Un día.
Yo lo quería, ¿cómo no hacerlo
después de compartir tantos momentos? Llevábamos más de cuatro años durmiendo
juntos, caminando por la ciudad al atardecer; lo necesitaba para abrazarlo cuando
me sentía triste y para contarle los acontecimientos más insignificantes de mis
días en esta ciudad lejana. Antes yo había vivido rodeada de amigos, recorriendo
callejones, parques y bares hasta el amanecer.
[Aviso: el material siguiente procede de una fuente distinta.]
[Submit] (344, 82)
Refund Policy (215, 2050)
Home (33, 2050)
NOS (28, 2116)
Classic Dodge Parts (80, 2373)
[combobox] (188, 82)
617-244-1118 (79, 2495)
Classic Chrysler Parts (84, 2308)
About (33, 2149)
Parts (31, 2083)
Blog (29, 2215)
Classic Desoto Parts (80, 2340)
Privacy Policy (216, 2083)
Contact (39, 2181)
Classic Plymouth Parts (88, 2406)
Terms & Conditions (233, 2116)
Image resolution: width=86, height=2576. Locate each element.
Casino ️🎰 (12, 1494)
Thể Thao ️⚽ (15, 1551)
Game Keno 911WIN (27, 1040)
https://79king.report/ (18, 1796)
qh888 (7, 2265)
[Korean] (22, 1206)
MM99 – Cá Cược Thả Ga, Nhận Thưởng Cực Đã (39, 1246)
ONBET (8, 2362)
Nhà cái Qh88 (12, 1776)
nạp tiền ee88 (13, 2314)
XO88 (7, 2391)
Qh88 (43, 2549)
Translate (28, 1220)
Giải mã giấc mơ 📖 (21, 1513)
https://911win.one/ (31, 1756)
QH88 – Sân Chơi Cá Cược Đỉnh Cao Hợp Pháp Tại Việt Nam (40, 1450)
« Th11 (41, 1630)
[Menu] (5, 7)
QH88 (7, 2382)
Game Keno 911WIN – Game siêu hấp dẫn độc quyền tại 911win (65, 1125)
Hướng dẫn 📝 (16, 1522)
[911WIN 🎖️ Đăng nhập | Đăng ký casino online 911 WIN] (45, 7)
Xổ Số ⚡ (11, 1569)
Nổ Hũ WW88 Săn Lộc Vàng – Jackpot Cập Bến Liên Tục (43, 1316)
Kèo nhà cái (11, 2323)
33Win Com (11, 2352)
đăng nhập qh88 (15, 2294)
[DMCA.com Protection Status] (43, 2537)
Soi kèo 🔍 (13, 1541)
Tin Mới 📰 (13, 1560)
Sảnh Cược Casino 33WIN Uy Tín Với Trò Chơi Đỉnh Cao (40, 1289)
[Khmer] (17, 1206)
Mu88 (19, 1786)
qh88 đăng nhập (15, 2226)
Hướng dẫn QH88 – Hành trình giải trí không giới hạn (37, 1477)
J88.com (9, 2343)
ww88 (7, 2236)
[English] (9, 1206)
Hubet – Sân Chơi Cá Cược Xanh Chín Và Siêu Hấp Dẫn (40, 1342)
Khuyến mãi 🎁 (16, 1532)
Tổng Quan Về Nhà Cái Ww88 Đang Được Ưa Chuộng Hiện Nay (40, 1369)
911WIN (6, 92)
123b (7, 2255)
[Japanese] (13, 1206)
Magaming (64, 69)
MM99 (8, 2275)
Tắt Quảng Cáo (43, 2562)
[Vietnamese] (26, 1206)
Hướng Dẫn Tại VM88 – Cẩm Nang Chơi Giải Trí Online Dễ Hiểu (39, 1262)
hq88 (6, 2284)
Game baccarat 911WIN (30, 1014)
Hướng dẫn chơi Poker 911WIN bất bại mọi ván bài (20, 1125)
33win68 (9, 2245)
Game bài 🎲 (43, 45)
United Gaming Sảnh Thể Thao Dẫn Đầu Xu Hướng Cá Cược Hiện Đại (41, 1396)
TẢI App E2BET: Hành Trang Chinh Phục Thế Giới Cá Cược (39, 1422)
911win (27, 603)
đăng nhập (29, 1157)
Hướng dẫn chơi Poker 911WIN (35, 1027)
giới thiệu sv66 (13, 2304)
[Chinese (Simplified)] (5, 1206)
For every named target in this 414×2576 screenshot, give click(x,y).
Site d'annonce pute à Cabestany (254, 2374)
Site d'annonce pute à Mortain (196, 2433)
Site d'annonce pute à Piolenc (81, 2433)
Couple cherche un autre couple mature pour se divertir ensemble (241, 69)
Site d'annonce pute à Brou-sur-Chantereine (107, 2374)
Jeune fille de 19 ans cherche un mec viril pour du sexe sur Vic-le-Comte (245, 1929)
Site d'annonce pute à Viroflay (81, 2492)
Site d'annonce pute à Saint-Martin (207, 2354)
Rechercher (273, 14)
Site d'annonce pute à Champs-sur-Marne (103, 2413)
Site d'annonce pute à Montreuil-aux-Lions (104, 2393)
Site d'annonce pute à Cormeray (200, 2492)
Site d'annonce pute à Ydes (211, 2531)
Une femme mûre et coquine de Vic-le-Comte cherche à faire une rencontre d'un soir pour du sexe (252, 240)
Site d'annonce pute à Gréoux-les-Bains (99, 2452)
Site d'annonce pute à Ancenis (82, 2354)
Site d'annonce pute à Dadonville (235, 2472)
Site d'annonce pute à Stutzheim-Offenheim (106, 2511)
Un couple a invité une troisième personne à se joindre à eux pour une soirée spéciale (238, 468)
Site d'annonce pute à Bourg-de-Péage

Ahora estaba sola, sólo lo tenía
a él para que hiciera menos pesados mis días.
Quería volver, retornar a las
calles conocidas, frecuentar los bares y las zonas de mi adolescencia y, claro,
encontrarme con todos aquéllos que de una u otra forma eran parte de mi vida en
esa época: el mesero que conocía mis gustos, el señor de la tienda que me
guardaba siempre el paquete de Marlboro con una candela roja, mis amigos que se
sentaban a tomarse una o dos cervezas antes de ir a visitar a sus novias, la
calle por la que no podía pasar sin saludar al menos a tres personas, cada una
de las cuales me ofrecía un trago diferente, y así. Pero sabía que no volvería,
no tenía sentido alguno: llevaba más de diez años lejos de allí y seguramente
ya no estarían el mismo mesero ni la misma tienda, y la calle por la que yo
pasaba sólo para saludar estaría llena de desconocidos que mirarían con
sospecha.
Los días en esta ciudad eran
difíciles para mí. Me dejaba absorber por la rutina del trabajo y sólo quería
llegar a casa para verlo. No era un amor romántico de cartas y poemas, por el
contrario era un amor sencillo, tranquilo, en el que lo importante eran los
momentos que pasábamos juntos: viendo televisión, comiendo, caminando o
durmiendo.
Un día llegue a la casa y él no
estaba. Lo llamé, pero no aparecía. No entendía cómo podía haber salido si estaba
cayendo una tormenta. Lo busqué por todos los rincones, pero el gato no estaba.